How are waits handled if there are no fixed millisecond timeouts in the plan?

wait_for_stable injects a MutationObserver into the page, counts DOM mutations into a window global, and returns as soon as N consecutive seconds pass without a new mutation (default N is 2, ceiling is 30 seconds). A login that finishes in 1.4 seconds returns in 1.4 seconds; a streaming chat response returns when the streaming actually stops; a slow API call returns when the spinner is gone. There is no magic number sitting in your test that will be wrong on a slower machine next month. The cleanup after the wait disconnects the observer and deletes the window globals, so your app never sees the instrumentation.

How does this compare to Cypress, Playwright, Selenium, and Cucumber?

Cypress and Playwright tests are TypeScript files with chained selector calls (cy.get('button').click(), page.getByRole('button', { name: 'Login' }).click()). Selenium tests are usually Java or Python with WebDriver locators. Cucumber tests are Gherkin .feature files with Given/When/Then sentences that look like English but are matched by regex into glue code you still write in Ruby/Java/JS. Closed-source SaaS tools (Momentic, QA Wolf) ship visual editors that produce proprietary YAML or scenario records inside their cloud. In every one of those, the artifact is structurally tied to the runner. Assrt's artifact is plain Markdown that the runner has no claim on; if the open-source project disappeared tomorrow your scenario.md files would be readable as documentation. The runner is @playwright/mcp, which the Playwright team maintains.

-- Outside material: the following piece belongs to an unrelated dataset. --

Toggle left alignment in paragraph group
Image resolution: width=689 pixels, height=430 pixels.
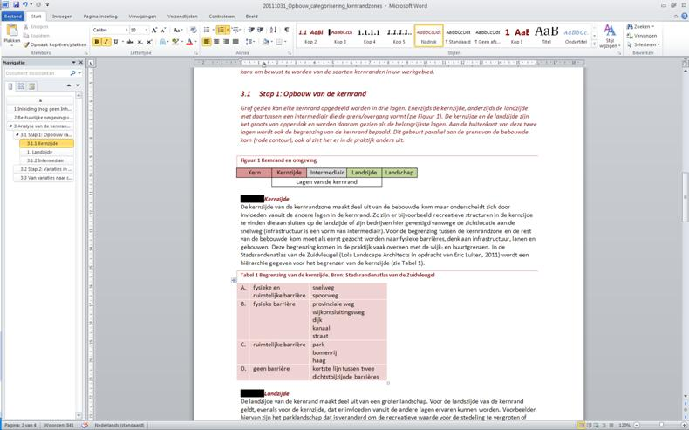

What does it cost to run a single scenario? Where does the LLM bill come from?

Each turn sends the Anthropic API a list of messages that includes the latest accessibility snapshot (text, capped at 3000 chars) plus a JPEG screenshot of the viewport. Default model is claude-haiku-4-5-20251001, which is the cheapest Anthropic model that produces reliable tool calls; you can override with --model. A typical 8 to 12-turn scenario sits in the cents range at Haiku list price, and Assrt's sliding-window logic trims the conversation at assistant/model boundaries so a long scenario does not blow the context window. Self-hosted Chromium runs on your machine or your CI; there is no per-test seat license. Compare with hosted SaaS competitors at four or five figures a month for a fixed seat count.

Can I run E2E tests against authenticated routes without baking credentials into the test file?

Yes. With --extension Assrt connects to your existing Chrome profile via Playwright's extension mode and inherits the cookies, sessions, and login state already in your browser. With --isolated false (the default) it persists a Chromium profile under ~/.assrt/browser-profile across runs so a one-time login carries over. For email-loop flows like signup-with-OTP, create_temp_email spins up a disposable inbox and wait_for_verification_code polls it for up to 120 seconds; the system prompt hard-codes a ClipboardEvent + DataTransfer paste expression for the common 6-digit split-input pattern. None of that is in your scenario.md, which keeps the test artifact free of secrets and free of timing magic.

How do I review an Assrt run after it finishes?

Every run writes three things: /tmp/assrt/scenario.md (the plan as it ran), /tmp/assrt/results/<runId>.json (per-assertion pass/fail with free-form evidence strings), and a WebM video of the entire browser session. The CLI passes --video --json so a CI job can capture the structured JSON and link the recording. The MCP server (used inside Claude Code, Cursor, etc.) auto-opens the video player at the end of a run so a human can scrub at 5x or 10x. There is no proprietary dashboard you have to log into; the artifacts are local files and you can grep them.